(Stored records)
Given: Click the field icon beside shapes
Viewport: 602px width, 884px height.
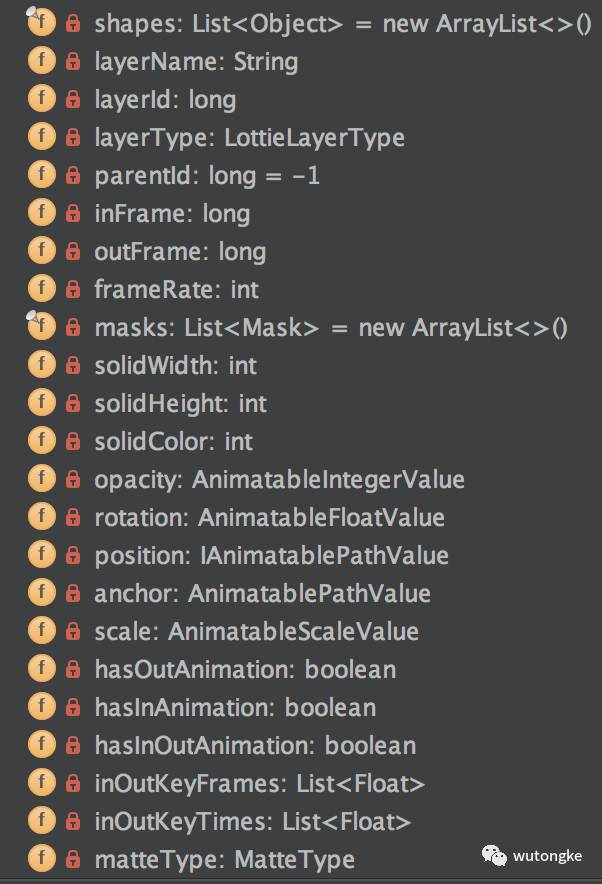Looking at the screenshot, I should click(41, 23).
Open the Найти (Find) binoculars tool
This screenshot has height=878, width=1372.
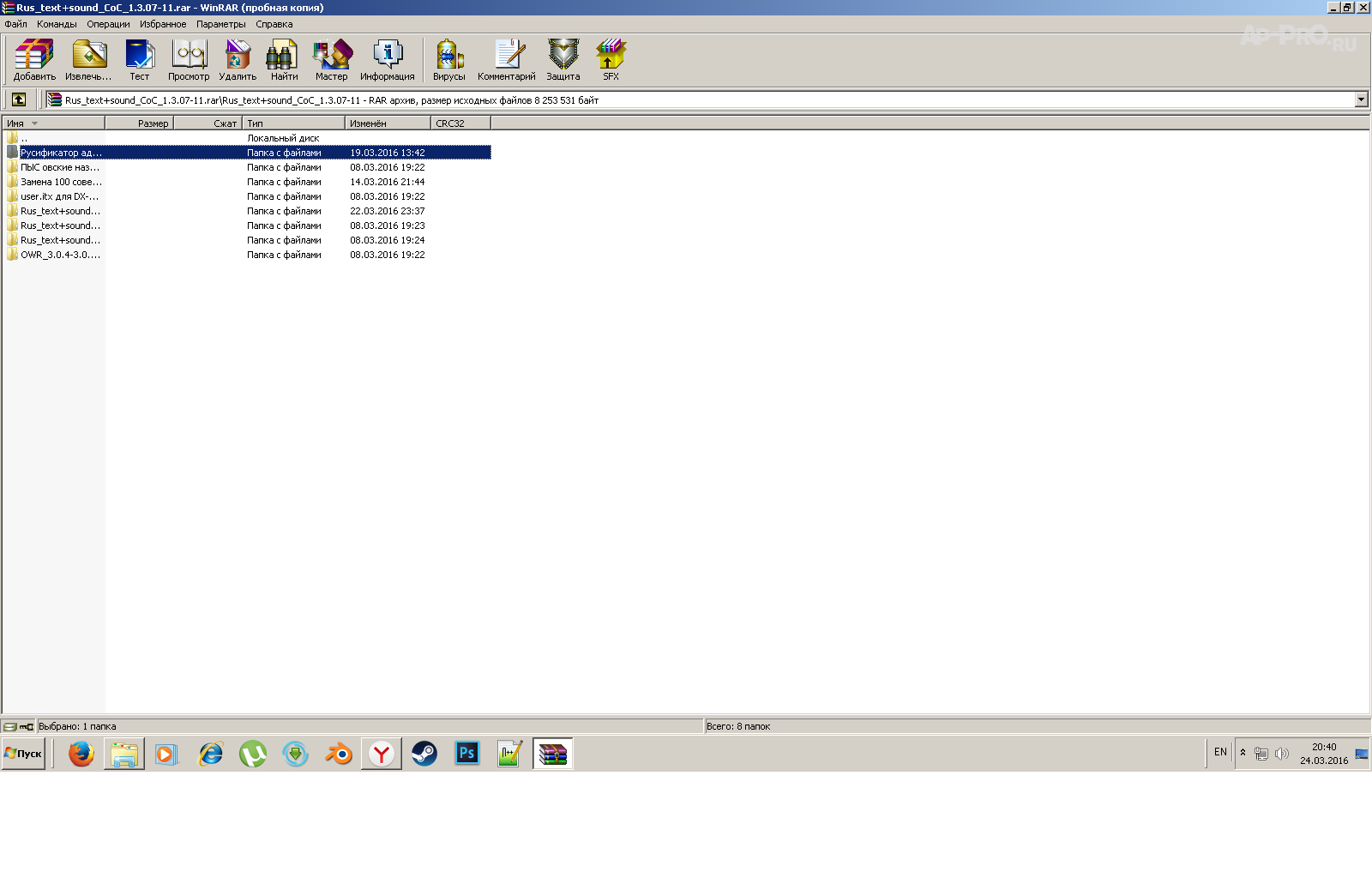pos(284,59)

Your assignment
Please give back the data above word for word, with no pictures included.

Response
Given: Click the field icon beside shapes
Viewport: 602px width, 884px height.
Looking at the screenshot, I should click(41, 23).
Open the Найти (Find) binoculars tool
This screenshot has height=878, width=1372.
pos(284,59)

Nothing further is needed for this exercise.